Il primo gennaio del 1963 esordisce in Giappone sulla rete tv Fuji Television, la prima serie animata prodotta appositamente per la televisione: Astro Boy (in originale Tetsuwan Atom, lett. “Atom dal braccio di ferro”). Quest’opera è realizzata dalla ditta Mushi Production del fumettista Osamu Tezuka (1928-1989). Egli aveva creato Astroboy come personaggio minore di un suo manga (Atom Taishi, “Atom l’ambasciatore”) del 1951, per poi decidere di renderlo protagonista di un nuovo fumetto basato completamente su di lui. È così che nel 1952, debutta sulle pagine della rivista Shonen, il primo episodio fumettistico di Astro Boy, destinato a riscuotere un grande successo presso il pubblico nipponico ed a proseguire la sua pubblicazione fino al 1968. Questo manga (che tra le sue fonti di ispirazioni ha Topolino e il Pinocchio di Walt Disney, ma anche il Frankenstein di Mary Shelley, dato che sia nel fumetto che nel cartone tv compare un personaggio chiamato per l’appunto “Frankenstein”) si svolge in un ipotetico futuro, dove la tecnologia e la scienza hanno reso possibili la creazione e la diffusione di robot delle più svariate dimensioni, in modo da utilizzarli per migliorare le condizioni di vita dell’umanità. Il dottor Tenma, padre del piccolo Tobio, è un esperto costruttore di robot e androidi. A causa di un incidente stradale, Tobio perde la vita e Tenma, sconvolto dal dolore, cerca di opporsi al proprio tragico destino, creando un androide con le fattezze di Tobio per porre rimedio alla devastante perdita affettiva subita. Tuttavia, malgrado Tobio sia un androide all’avanguardia e dotato di sentimenti umani, Tenma si rende conto che quel robot non potrà mai crescere come un vero bambino e decide di sbarazzarsene vendendolo ad un circo come un fenomeno da baraccone. Qui, il robot viene notato dallo scienziato Ochanomizu, che decide di prendersene cura personalmente e di dargli il nome di “Astro Boy” (“Atom” nella versione originale). Da questo momento il piccolo robot decide di usare i propri poteri per proteggere uomini e robot da ogni eventuale malefica minaccia, cercando di promuovere comprensione e rispetto tra le due parti, nel tentativo di vincere quella diffidenza che alcuni esseri umani nutrono verso i robot e di cui è a volte vittima anche lo stesso Astro Boy.

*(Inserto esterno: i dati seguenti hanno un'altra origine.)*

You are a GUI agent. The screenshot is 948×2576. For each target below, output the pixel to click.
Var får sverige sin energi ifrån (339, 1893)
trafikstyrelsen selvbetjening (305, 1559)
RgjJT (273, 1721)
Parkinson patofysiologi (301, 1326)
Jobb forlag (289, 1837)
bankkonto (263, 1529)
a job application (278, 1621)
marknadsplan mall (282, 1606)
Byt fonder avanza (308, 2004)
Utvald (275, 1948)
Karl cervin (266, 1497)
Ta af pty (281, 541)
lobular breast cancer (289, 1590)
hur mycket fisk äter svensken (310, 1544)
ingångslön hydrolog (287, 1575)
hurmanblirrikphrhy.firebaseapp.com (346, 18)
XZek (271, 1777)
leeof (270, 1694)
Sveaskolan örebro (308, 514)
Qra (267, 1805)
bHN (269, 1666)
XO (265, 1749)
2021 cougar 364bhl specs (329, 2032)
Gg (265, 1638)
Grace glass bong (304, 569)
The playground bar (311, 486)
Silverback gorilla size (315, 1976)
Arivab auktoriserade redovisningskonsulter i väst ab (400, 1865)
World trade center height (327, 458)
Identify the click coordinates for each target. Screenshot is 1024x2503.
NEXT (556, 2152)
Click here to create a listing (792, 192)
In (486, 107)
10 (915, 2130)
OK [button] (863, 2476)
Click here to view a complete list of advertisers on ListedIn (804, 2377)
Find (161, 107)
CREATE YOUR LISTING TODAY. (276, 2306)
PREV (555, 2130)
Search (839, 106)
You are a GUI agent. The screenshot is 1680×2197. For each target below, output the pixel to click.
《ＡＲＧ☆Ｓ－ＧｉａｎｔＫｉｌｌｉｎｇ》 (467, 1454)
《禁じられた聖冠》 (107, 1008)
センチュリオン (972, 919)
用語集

L’anime del 1963 (realizzato in bianco e nero ed inedito in Italia) ripropone la trama del manga, ma col proseguo della serie subentrano diversi problemi. Questa serie tv ha infatti dei costi esorbitanti e Tezuka è costretto a inventarsi continuamente nuove tecniche di regia e di narrazione per cercare di limitare il numero di disegni necessari alla creazione di ogni episodio, che deve essere trasmesso al ritmo di uno a settimana (l’attenzione alla qualità delle animazioni viene dunque in parte accantonata per rispettare i ritmi della produzione televisiva). Per gli animatori della Mushi il carico di lavoro è esorbitante e sono spesso costretti a lavorare giorno e notte per riuscire a completare in tempo gli episodi per la messa in onda. Tezuka, inoltre, aveva venduto alla Fuji Television i diritti per la trasmissione tv ad un prezzo molto basso, che non consente alla Mushi di pareggiare i costi di produzione del cartone. Per evitare il collasso finanziario, Tezuka vende i diritti tv all’americana NBC, che trasmette negli USA la serie (ribattezzandola “Astro Boy”), ottenendo un buon gradimento, ma tagliando tutte le scene e i dialoghi con riferimenti troppo espliciti al Giappone. Nonostante le censure, Astro Boy viene criticato da parte dell’opinione pubblica statunitense, che considera la vendita del bambino robot ad un circo come un atto di “violenza sui minori”.